In March 2013, for instance, just weeks before revelations surfaced that the NSA was sweeping up user data from Verizon, Clapper told the Senate Intelligence Committee that the United States did not collect intelligence on Americans. After the story broke in June of that year, Obama himself argued that NSA programs had helped avert 50 terrorist attacks worldwide, an assertion with little evidence behind it. US officials claimed Snowden couldn’t access thousands of emails collected under the Foreign Intelligence Surveillance Act—those messages have since been described in a Washington Post expose. And Obama told Jay Leno on The Tonight Show in August 2013, “We don’t have a domestic spying program.” No matter how conservatively one defines “spying,” continued reporting has repeatedly shown that’s not the case.

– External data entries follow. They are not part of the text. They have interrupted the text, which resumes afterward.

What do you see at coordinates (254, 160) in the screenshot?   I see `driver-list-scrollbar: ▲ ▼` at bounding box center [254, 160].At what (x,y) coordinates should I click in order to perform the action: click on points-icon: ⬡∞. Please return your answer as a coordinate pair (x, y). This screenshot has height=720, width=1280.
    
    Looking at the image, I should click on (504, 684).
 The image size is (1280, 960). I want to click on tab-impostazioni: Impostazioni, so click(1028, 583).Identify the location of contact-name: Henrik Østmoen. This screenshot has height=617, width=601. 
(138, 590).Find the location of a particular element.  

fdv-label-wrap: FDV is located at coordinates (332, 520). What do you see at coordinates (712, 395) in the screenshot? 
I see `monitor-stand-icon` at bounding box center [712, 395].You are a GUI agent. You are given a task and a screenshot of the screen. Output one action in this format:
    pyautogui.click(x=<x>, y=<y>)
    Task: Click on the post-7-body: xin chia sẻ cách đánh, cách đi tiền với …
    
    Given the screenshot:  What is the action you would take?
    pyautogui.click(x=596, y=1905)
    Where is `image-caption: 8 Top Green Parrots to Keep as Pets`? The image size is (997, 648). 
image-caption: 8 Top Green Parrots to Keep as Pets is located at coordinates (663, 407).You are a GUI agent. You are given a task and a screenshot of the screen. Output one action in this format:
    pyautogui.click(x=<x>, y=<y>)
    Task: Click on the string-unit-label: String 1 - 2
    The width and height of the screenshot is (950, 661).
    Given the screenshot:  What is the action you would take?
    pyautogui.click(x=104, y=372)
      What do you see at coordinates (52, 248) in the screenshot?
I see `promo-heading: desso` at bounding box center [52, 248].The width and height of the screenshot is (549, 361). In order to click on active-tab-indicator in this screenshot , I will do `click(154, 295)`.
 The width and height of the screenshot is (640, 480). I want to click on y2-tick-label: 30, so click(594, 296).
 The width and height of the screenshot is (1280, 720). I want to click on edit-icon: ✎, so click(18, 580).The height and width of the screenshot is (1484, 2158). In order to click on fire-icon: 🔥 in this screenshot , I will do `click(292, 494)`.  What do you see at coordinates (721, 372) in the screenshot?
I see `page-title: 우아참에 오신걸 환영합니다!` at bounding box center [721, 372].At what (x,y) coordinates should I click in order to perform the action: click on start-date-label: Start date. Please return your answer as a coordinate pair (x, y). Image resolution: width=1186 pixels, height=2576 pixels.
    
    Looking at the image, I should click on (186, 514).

The White House on Thursday told the AP that the British government had acted alone in destroying The Guardian’s hard drives. Glenn Greenwald, who broke the NSA story for The Guardian and continues to cover surveillance programs for The Intercept, argued Friday that such a lack of collaboration is “virtually inconceivable.” 

Unlike their British counterparts, American officials must at least pay lip service to the First Amendment. While critics like Greenwald claim that American media have been complicit in NSA secrecy by accepting official statements as fact, stateside publications have continued reporting on Snowden’s documents, which comprise the largest national security leak in at least 40 years. 

That’s not to say that the White House has made it easy to report on national security. The Obama administration has pursued twice as many criminal leak investigations as any of its predecessors. Federal agencies, meanwhile, have tightened restrictions on officials speaking to the media. 

At a press briefing following the destruction of The Guardian’s hard drives last year, Earnest was asked whether such a move was possible in the United States. “It’s very difficult to imagine a scenario in which that would be appropriate,” he said. 

Let’s hope that answer – not to mention answers to any future questions on the NSA – was the whole truth and nothing but. As recent history has shown, however, reporters shouldn’t take the White House’s word for it.